Musik, die jung hält: Flashback mit Sechzigerjahre-Hits im Theaterstübchen

Charme und Temperament: Flashback mit (von links) Burkhard Mai, Hans Röse, Siggi Gröschl (hinten am Schlagzeug) und Herbert Brylla. Foto: Malmus

KASSEL. Als sich in den 1960er- Jahren die Beatmusik ausbreitete, erschien sie vielen Eltern wie ein Heuschreckenschwarm, der sich auf die Werte von Familie und Gesellschaft stürzte. Heute lächelt man darüber. Viele von denen, die in dieser Zeit Jugendliche waren, sorgten am Montag für ein proppenvolles Theaterstübchen. „Letzten Montag lag der Altersdurchschnitt hier um die 20, heute liegt er um die 60 Jahre“, sagte Theaterstübchen-Chef Markus Knierim, als er die nordhessische Formation Flashback ankündigte.

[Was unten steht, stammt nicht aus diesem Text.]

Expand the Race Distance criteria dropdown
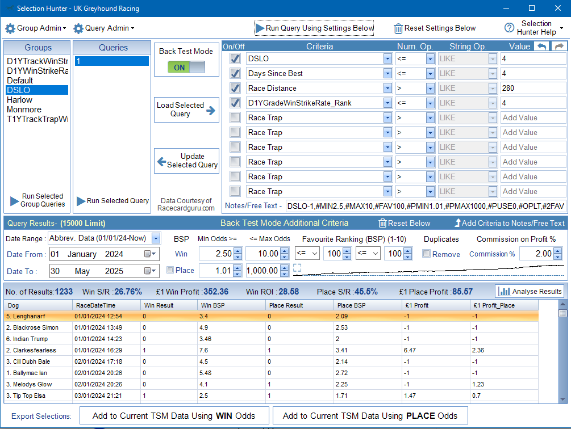The height and width of the screenshot is (429, 571). (x=387, y=88)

Das Motto der Band: „Back to the Sixties“. Und das mit Schwung, Schmackes und kleinen Anekdoten aus der Zeit, in der man „im Übungskeller den Beat erfand“, wie Sänger und Frontmann Hans Röse sich schmunzelnd erinnerte. Wie er sind auch seine Bandkollegen Burkhard Mai (Bass/Keyboard), Siggi Gröschl (Schlagzeug) und Herbert Brylla (Gitarre/Keyboard), der erst seit Kurzem mitmischt, alle in einem Alter, in dem man Enkel auf den Knien schaukelt.

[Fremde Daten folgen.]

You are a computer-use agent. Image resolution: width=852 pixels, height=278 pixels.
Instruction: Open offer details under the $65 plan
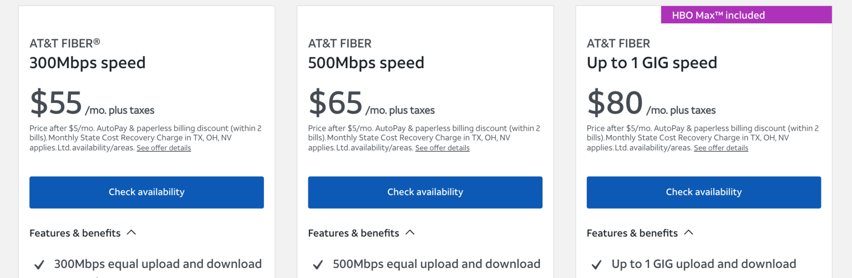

Doch die Musik hält sie jung. Die Musik, das waren an diesem Abend Goldies aus den Sechzigern. Stücke wie „I’m A Believer“ (The Monkeys), „Sweets For My Sweet“ (The Searchers), „Pretty Woman“ (Roy Orbinson), B. B. Kings „Stand By Me“, „With A Girl Like You“ (The Troggs), „Satisfaction“ (Rolling Stones), um nur einige zu nennen, denn das Repertoire von Flashback füllt mühelos drei Stunden.

Die Musik und die Gesangsstimme von Hans Röse kamen prächtig rüber, verströmten den Sound und den Charme der Sechziger.

Im Auditorium füllte sich rasch die Wanne der Erinnerungen. Ausgiebig wurde darin gebadet. Viele Stücke wurden schon bei der Ansage gefeiert und dann mitgesungen. Gefühlskürzel wie „Ach ja! Weißt du noch?“ oder „Wenn ich daran denke ...“ schwebten durch den Club. Einige tanzten auf engstem Raum. Auch Nummern aus der Kuschelecke fehlten nicht: „A Whiter Shale Of Pale“ von Procol Harum – wie es sich gehört mit Orgelbegleitung. Riesenapplaus, Zugaben.